Ülkeyi yöneten siyasi partiler, her zaman kendi siyasi ideolojilerini topluma benimsetmeye çaba harcarlar. Bu amaç doğrultusunda; belirli bir kesimi etkileme, kendilerine yeni bir seçmen çoğunluğu yaratmanın gayreti içine girerler. Bu doğrultuda, belirli bir kesimi korumaya yönelik siyasi kararlar alarak belirli bir zümreyi korumanın yolunu açarlar. Hatta meseleyi dini yapılanma, etnik kimlik vurgusuna bağlı götürmek isteyen siyasi parti veya partilerin varlığı bilinmektedir. Okullarda yıllarca okutulan öğrenci andının ırkçılık olarak değerlendirilmesi, okul andının okutulmaması kararı siyasette ve toplumun büyük bir kesimlerinde tepki ile karşılanmasına yol açmıştır. Bilindiği üzere Avrupa ülkelerinde dahi bazı söylemlerin temel noktası birleştirici özelliğe sahiptir.

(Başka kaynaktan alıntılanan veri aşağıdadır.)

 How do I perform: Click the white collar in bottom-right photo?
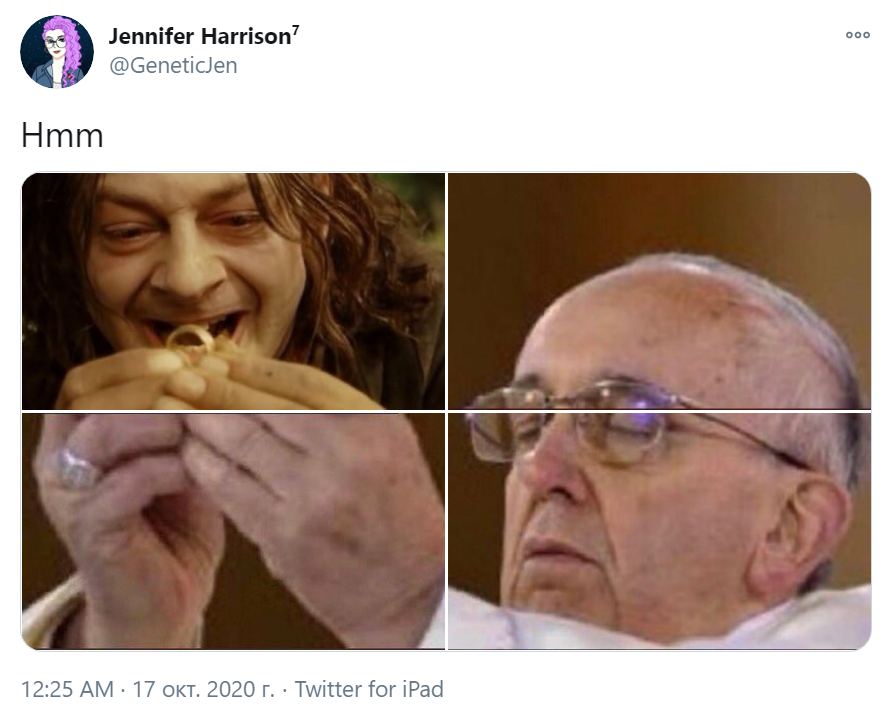659,621
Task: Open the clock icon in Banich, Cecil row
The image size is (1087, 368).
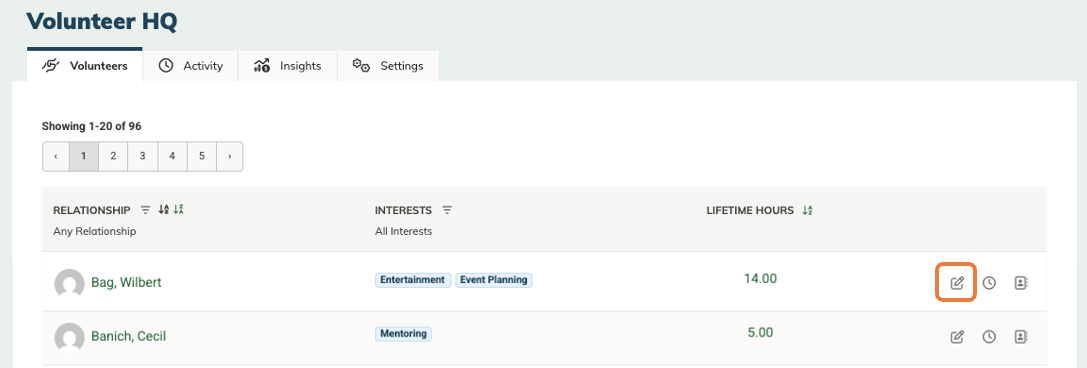Action: click(x=989, y=337)
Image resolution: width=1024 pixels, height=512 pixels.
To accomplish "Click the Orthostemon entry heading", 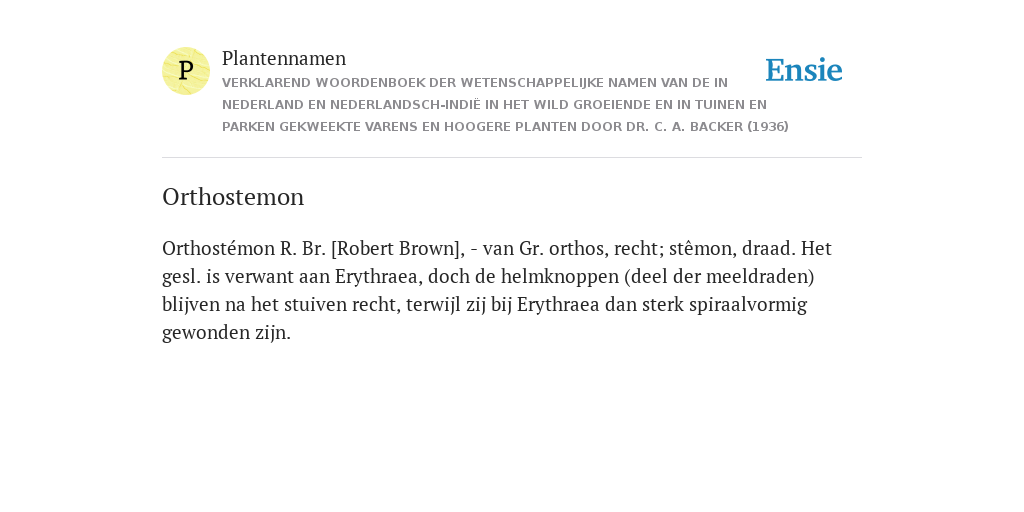I will point(233,197).
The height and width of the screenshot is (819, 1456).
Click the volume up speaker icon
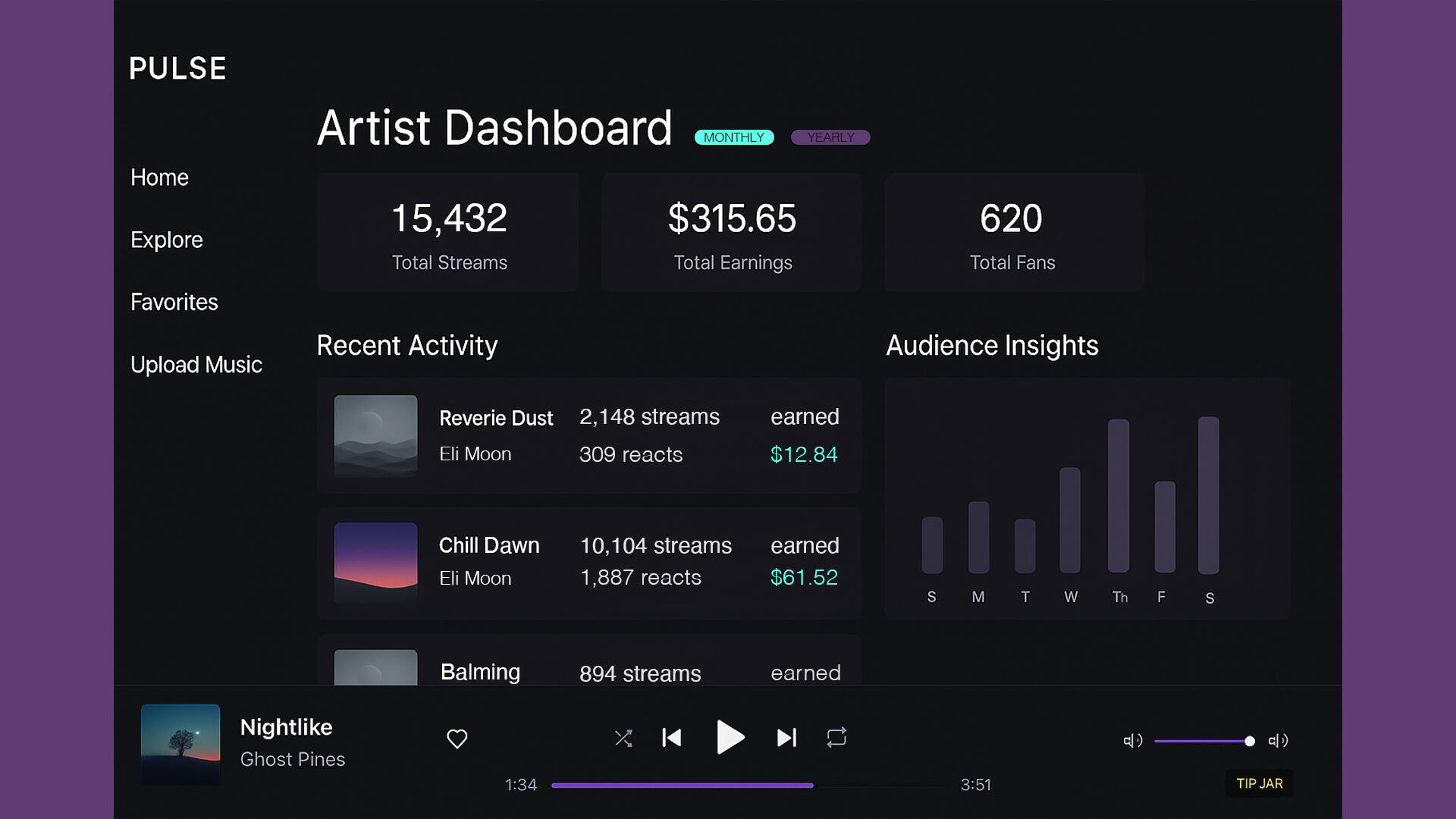pos(1278,741)
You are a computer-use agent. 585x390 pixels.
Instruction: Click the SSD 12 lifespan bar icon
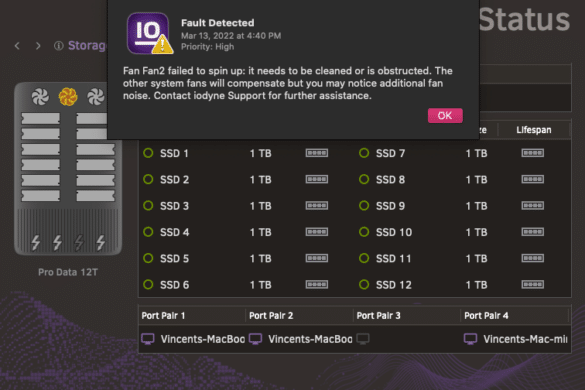[x=532, y=285]
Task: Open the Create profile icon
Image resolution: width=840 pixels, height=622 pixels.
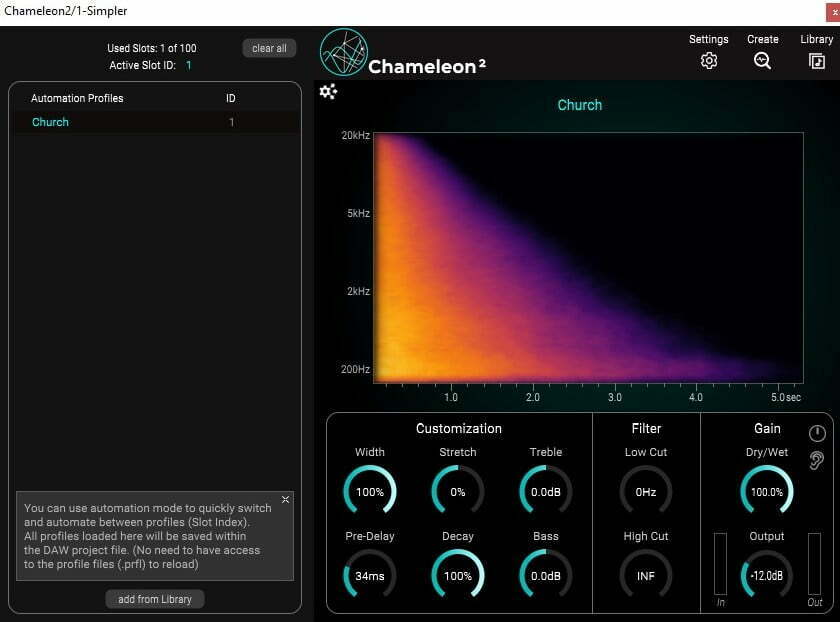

Türkiye Cumhuriyetini oluşturan kurucu irade, çağdaş ve bilimsel bir anlayışla bu topraklarda çok sayıda etnik kimliğin, farklı kültüre sahip insan gruplarının varlığını çok iyi biliyordu. “NE MUTLU TÜRKÜM DİYENE” sözü birleştirici bir söylemdir. Kaldı ki, devlet kavramının içinde ‘TÜRK’lük kavramı tarihsel derinliklerde yerini korumaktadır. Devletlerin yazılı tarihlerinde ‘Türkler’ olarak yazılmıştır. Gök Türkler, Hun Türkler gibi örnekleri çoğaltmak mümkündür. Türkiye Cumhuriyeti Devleti’ne Türklük bağı ile bağlı olan Roman vatandaşlar olarak; “TÜRK” kavramının içinin boşaltılmasına, Milli, birleştirici ruhun ortadan kaldırılmasına yönelik tartışmaların yaratıldığının bilincindeyiz.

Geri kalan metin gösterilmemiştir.